After stopping her car, he approached and asked about her well-being. According to the officer, when Wheatley responded, he smelled what he believed was alcohol on her breath. Following field sobriety tests by another officer who was called to the scene, it appears Wheatley was arrested on suspicion of DUI.

The State charged Wheatley with DUI. At the suppression hearing, the district court judge considered the evidence and arguments of counsel and ruled that the community caretaking exception did not justify the stop of Wheatley. He excluded the test results and dismissed the charges against her. The court did not enter any written findings or conclusions at that time.
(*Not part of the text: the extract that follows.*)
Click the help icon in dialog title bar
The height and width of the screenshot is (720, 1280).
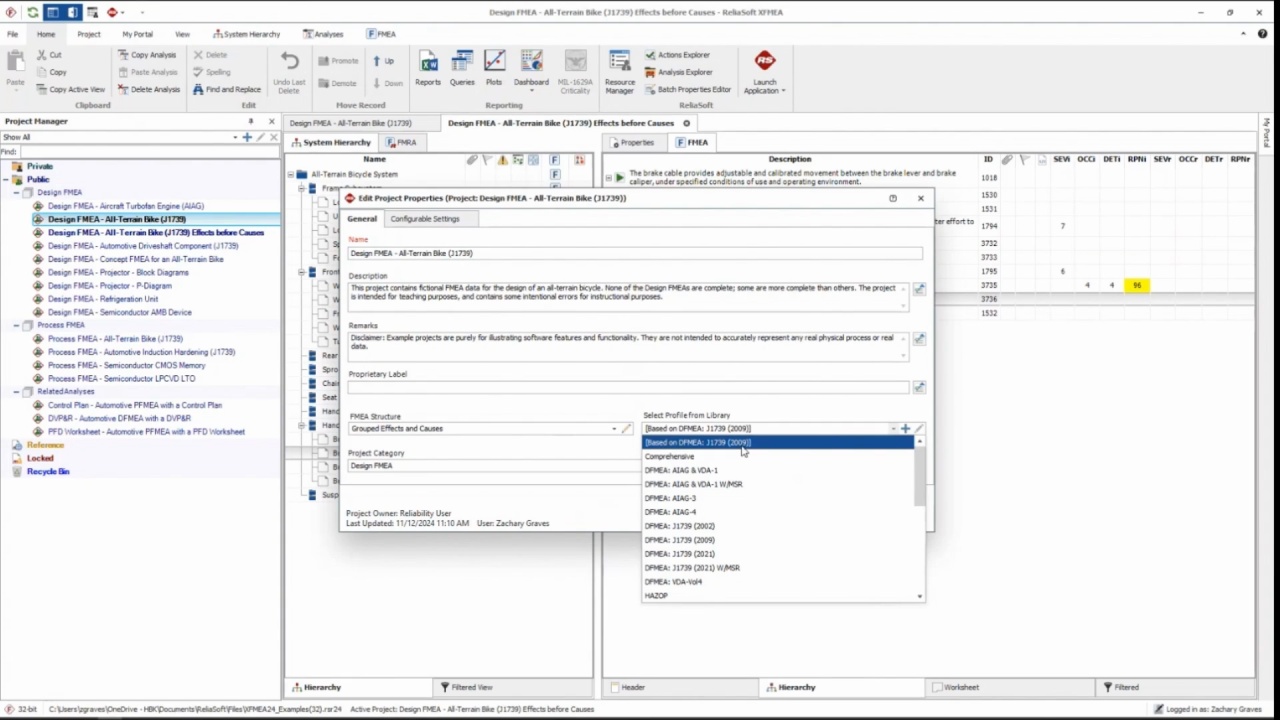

The State sought review in the superior court, which reversed. We granted Wheatley's motion for discretionary review. We then issued an opinion remanding the matter to the district court to enter written findings of fact and conclusions of law as required by CrRLJ 3.6(b). We later granted Wheatley's motion to recall the mandates and afforded the parties the opportunity to provide additional briefing. No further briefing has been submitted to this court.

COMMUNITY CARETAKING

Wheatley argues that the community caretaking exception to the warrant requirement did not justify the stop in this case. We agree.

Warrantless searches and seizures are per se unreasonable and violate the Fourth Amendment unless an established exception applies. The community caretaking exception recognizes that law enforcement officers provide, and indeed the public expects them to provide, valuable services in the community that are unrelated to their law enforcement duties. For example, they render aid in emergency situations, provide routine checks on the health and safety of citizens, and generally assist those in need. The exception encompasses seizures conducted by law enforcement officers in furtherance of their community caretaking functions that are completely divorced from law enforcement. However, an intrusion under this exception may not exceed the scope of its limited purpose unless another exception to the warrant requirement applies.

State v. Acrey, 148 Wn.2d 738, 745-46, 64 P.3d 594 (2003) (citing Katz v. United States, 389 U.S. 347, 88 S. Ct. 507, 19 L. Ed. 2d 576 (1967)).

Id. at 748.

See id.

State v. Houser, 95 Wn.2d 143, 151-52, 622 P.2d 1218 (1980).

See State v. Kinzy, 141 Wn.2d 373, 395, 5 P.3d 668 (2000) ("Once the exception does apply, police may conduct a noncriminal investigation so long as it is necessary and strictly relevant to performance of the community caretaking function. The noncriminal investigation must end when reasons for initiating an encounter have been fully dispelled.").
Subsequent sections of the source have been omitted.